Of the two forms of contact dermatitis, irritant and allergic, the former is the more common. However, allergic contact dermatitis (ACD) is the variety most commonly occurring in adults, although it can occur in children, as well.
Apra Sood, M.D., associate staff member in the Cleveland Clinic's department of dermatology, says ACD is caused by sensitivity to some specific substance that comes into contact with the skin, and that a prior exposure is necessary before the dermatitis is seen clinically.
"A sensitized person may also react to chemically similar allergens, a phenomenon known as cross-sensitization. Common causes of ACD are nickel, balsam of Peru, topical antibiotics such as neomycin, formaldehyde and formaldehyde releasers and rubber chemicals," Dr. Sood says.
She says the capacity for sensitization varies from person to person.
Depending on the allergen, she says, the clinical picture can vary from a severe blistering dermatitis, as seen with poison ivy, to mild intolerance and itching, as seen with allergy to certain cosmetics.

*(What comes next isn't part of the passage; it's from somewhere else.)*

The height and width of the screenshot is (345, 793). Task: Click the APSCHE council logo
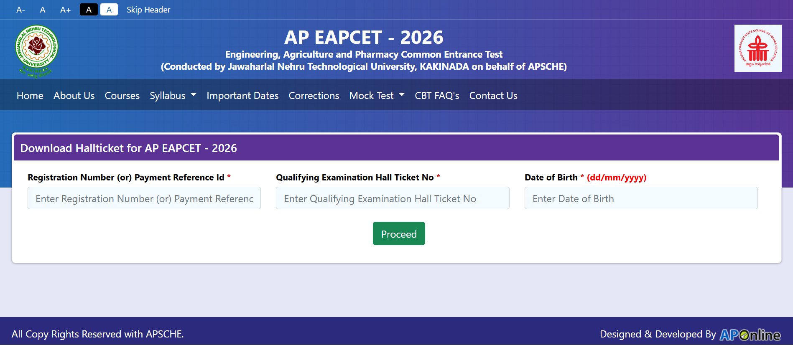coord(757,48)
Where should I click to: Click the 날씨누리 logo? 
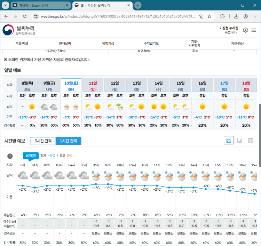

"Recent basic research in this field includes studies involving allergen uptake and processing in skin dendritic cells and allergen-induced changes in gene expression," she says.
"The cells are treated with various chemicals and studied for gene expression, as well as changes in cytokine expression. This helps in identifying the potential of chemicals to produce allergic contact dermatitis and in understanding the pathogenesis of the disease more accurately," Dr. Sood says.
Epidemiological studies also are critical to identifying new allergens and exposures.
"A recent multi-center study from Europe has identified new fragrance allergens that were not being routinely tested," she says. "A fragrance mix with six new ingredients has been now added to the standard patch-testing tray of the North American Contact Dermatitis Group (NACDG)."
Patch testing remains the gold standard for identifying and diagnosing ACD, Dr. Sood says.
Details of past treatments and response to treatment should be recorded, as well.
According to Dr. Sood, currently popular, effective management and treatment of ACD includes determining possible relevance of positive patch tests, and having discussions with patients to work out strategies for avoiding contact with the allergens.
"The contact allergen replacement data (CARD) available to the members of the American Contact Dermatitis Society is a valuable resource for physicians. It enables them to provide patients with alternatives they can safely use," she says.
"And although avoidance is the mainstay of treatment, topical corticosteroids are often needed to control the symptoms. Short-term use of potent topical corticosteroids is a preferred treatment, and nonsteroidal topical immunomodulators, such as tacrolimus or pimecrolimus, can also be beneficial," Dr. Sood says.
Very severe ACD cases may require a short course of oral corticosteroids and immunosuppressive therapy such as cyclosporine, she says.
Even given the recent and ongoing research into causes and new treatments for ACD, Dr. Sood emphasizes that researchers will be challenged to keep pace with the ailment into the future.
"New chemicals are constantly being introduced into our environment, and some of these can be potential allergens," she says.
Dr. Sood cautions that even though ACD most commonly afflicts adults, it can develop in children and that they should be patch-tested if clinically indicated.